Muhterem Hayrettin Karaman Hocaefendi, "İsme değil, maksada bakalım" yazısında şöyle demiş:
"Eğer tarihe ait şartlar (İslam ümmeti/toplumu içinde batıcılık, türkçülük, kavmiyetçilik gibi ideolojilerin ortaya çıkması) sebebiyle islamcılık diye bir dava ve terim kültür dünyamıza girmemiş olsaydı mesele yoktu, dostların dedikleri gibi "Müslümanlık, Müslüman olmak" bizi ve davamızı ifade için yeterli olacaktı. Ama olan oldu, ismen veya dinen Müslüman olan bazı şahıslar ve gruplar "İslam'a aykırı olmadığı kanaatiyle veya aykırı olduğunu bile bile" mesela batıcılık, türkçülük gibi davaların peşine düştüler. Bunları ifade ederken "mesela türkçü, kavmiyet davası güden Müslümanların" karşısına "Müslüman"ı koyarsanız "onları müslümanlık dışına atmış olursunuz."

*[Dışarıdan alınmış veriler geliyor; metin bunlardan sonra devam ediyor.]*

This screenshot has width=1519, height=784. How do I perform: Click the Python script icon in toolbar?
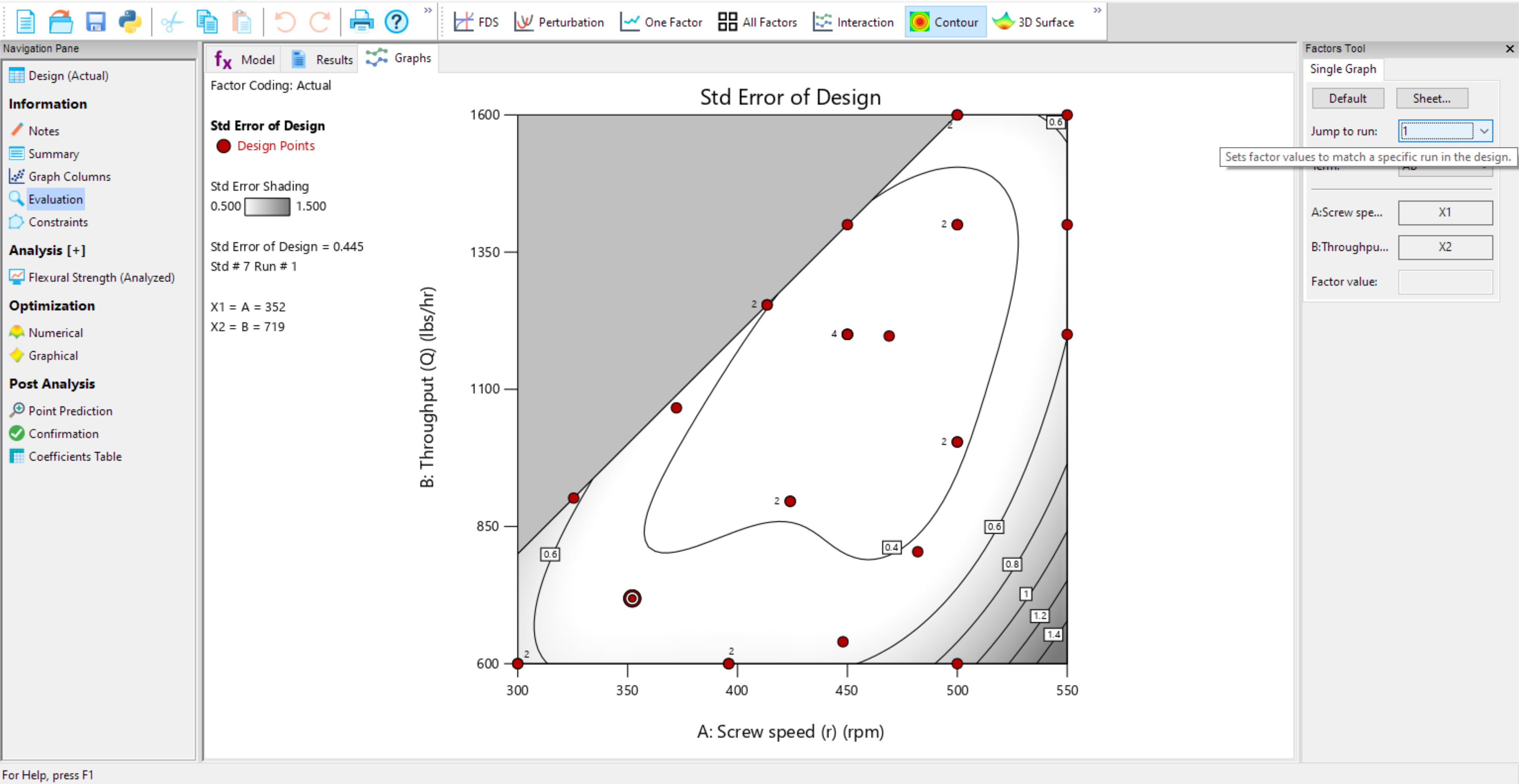130,22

Bu mülahazaya birisi teorik diğeri de tarihsel olan iki sebepten ötürü katılmıyorum. Öncelikle isimlendirme fiilinin, toplumsal bir oluşumun şekil almasında sahip olduğu kilit roldür. Örneğin günümüzde Müslümanlar kendilerine 'muhafazakâr' demeye başladığından beri gelişen sürecin bizi getirdiği noktaya bakarsak, Müslüman tanımından ayrılmanın zararlarını müşahade edebiliriz. Benzer şekilde İslâmcılığın da Müslümanların büyük kesimi tarafından marjinal kabul edilip, dışlanması da isimlendirmenin sosyal boyuttaki bir diğer yansımasıdır. Yine belirttiğim gibi, her ne kadar murad edilen bunun tam tersi olsa da, Müslümana farz olan İslâm davasına adanmışlığın, sadece belli bir grubun vazifesi gibi görünmesine, Müslümanın siyasası ile varlığının, tam da seküler zihniyetin arzu ettiği gibi ayrışmasına vesile olmasına yol açmıştır.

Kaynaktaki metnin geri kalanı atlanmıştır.